Please update the part of the listing that opens with the line containing "The image size is (1176, 1034)." and runs through its end: replace "Employees table" with "Staff table", change nothing else, and return only that part.

Target pointing data:
....

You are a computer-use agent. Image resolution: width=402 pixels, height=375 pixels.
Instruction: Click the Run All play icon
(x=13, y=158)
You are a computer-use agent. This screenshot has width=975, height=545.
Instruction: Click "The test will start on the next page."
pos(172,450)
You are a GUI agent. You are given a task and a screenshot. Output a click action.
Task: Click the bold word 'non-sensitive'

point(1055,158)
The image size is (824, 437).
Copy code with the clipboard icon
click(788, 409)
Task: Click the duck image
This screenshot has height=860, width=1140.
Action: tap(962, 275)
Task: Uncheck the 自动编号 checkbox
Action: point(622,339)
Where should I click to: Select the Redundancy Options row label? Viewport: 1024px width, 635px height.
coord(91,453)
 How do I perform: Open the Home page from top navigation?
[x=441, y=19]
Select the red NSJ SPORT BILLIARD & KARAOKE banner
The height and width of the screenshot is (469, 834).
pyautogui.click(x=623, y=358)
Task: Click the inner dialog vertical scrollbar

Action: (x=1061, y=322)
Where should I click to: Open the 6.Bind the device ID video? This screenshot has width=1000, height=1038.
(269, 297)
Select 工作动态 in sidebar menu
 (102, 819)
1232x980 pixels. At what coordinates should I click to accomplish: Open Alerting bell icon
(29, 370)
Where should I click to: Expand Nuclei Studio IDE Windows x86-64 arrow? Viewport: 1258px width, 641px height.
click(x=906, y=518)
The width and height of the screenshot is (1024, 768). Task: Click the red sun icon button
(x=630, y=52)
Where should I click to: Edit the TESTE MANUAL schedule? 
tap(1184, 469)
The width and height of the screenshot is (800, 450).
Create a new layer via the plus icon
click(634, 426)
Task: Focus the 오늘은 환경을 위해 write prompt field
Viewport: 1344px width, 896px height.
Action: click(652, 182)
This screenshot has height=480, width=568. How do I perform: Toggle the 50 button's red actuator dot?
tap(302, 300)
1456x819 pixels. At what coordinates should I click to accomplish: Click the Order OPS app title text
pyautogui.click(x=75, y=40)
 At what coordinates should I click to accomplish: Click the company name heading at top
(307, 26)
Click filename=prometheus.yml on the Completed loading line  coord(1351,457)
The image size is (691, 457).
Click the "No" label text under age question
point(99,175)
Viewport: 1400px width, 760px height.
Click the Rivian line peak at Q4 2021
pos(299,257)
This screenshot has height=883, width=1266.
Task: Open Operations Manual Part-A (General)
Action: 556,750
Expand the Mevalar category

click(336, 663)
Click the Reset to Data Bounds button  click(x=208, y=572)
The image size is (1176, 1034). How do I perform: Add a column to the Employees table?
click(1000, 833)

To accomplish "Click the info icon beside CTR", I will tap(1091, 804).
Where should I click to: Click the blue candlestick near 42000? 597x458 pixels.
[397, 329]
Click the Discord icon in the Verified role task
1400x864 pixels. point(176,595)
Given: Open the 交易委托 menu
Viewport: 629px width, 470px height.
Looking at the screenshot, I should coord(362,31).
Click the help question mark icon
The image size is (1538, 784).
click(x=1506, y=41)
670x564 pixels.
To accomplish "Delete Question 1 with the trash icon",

....

## EXERCISE SOLUTION:
The image size is (1176, 1034). How do I perform: Add a column to the Staff table?
click(1000, 833)

To accomplish "Click the info icon beside CTR", I will tap(1091, 804).
Where should I click to: Click the blue candlestick near 42000? 597x458 pixels.
[397, 329]
Click the Discord icon in the Verified role task
1400x864 pixels. point(176,595)
Given: Open the 交易委托 menu
Viewport: 629px width, 470px height.
Looking at the screenshot, I should coord(362,31).
Click the help question mark icon
The image size is (1538, 784).
click(x=1506, y=41)
670x564 pixels.
To accomplish "Delete Question 1 with the trash icon",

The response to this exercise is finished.